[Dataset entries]
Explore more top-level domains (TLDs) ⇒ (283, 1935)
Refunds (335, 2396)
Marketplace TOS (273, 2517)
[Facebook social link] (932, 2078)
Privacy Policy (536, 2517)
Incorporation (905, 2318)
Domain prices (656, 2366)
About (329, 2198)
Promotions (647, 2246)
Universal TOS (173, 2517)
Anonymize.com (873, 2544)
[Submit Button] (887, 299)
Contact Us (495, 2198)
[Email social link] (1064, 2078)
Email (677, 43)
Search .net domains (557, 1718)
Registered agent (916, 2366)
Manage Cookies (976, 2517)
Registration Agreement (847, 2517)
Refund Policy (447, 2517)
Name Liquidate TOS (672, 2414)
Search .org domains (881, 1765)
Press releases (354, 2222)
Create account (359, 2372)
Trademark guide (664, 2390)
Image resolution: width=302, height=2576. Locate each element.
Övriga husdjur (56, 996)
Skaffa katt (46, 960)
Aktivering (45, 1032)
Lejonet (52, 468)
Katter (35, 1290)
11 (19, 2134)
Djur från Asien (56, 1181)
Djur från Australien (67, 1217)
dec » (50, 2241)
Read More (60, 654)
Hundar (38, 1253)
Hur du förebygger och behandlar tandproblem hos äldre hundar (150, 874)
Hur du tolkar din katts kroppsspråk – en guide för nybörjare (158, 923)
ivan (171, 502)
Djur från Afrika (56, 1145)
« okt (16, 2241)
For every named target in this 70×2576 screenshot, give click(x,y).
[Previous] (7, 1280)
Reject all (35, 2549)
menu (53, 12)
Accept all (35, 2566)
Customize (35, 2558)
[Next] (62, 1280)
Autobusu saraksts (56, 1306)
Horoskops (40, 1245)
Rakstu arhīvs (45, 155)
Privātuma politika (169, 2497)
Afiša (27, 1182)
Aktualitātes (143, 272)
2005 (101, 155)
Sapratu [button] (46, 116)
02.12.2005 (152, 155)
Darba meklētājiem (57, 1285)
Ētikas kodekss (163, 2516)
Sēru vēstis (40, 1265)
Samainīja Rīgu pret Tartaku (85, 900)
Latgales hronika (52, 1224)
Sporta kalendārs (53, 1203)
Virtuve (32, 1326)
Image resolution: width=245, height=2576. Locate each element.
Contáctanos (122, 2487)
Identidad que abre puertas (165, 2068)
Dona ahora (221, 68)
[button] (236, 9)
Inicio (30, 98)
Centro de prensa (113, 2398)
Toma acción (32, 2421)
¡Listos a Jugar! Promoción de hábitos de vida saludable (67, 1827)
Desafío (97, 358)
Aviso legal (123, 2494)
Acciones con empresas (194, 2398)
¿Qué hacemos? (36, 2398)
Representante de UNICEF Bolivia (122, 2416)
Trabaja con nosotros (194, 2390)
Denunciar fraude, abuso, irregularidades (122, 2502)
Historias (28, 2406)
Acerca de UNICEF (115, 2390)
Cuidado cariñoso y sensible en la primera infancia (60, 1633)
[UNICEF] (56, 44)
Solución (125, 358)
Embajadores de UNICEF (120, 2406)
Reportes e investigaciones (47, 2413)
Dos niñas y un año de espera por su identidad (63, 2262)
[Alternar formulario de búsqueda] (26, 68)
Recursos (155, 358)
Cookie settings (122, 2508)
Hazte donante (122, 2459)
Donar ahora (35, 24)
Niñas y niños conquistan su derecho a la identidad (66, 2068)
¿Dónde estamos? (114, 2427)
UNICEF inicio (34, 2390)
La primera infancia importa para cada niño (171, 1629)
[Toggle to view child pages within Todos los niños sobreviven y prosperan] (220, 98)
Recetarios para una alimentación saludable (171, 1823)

Task instructions: Please give the number of lines above that contain the string "Locate", and nothing more.

Solution to the exercise: 2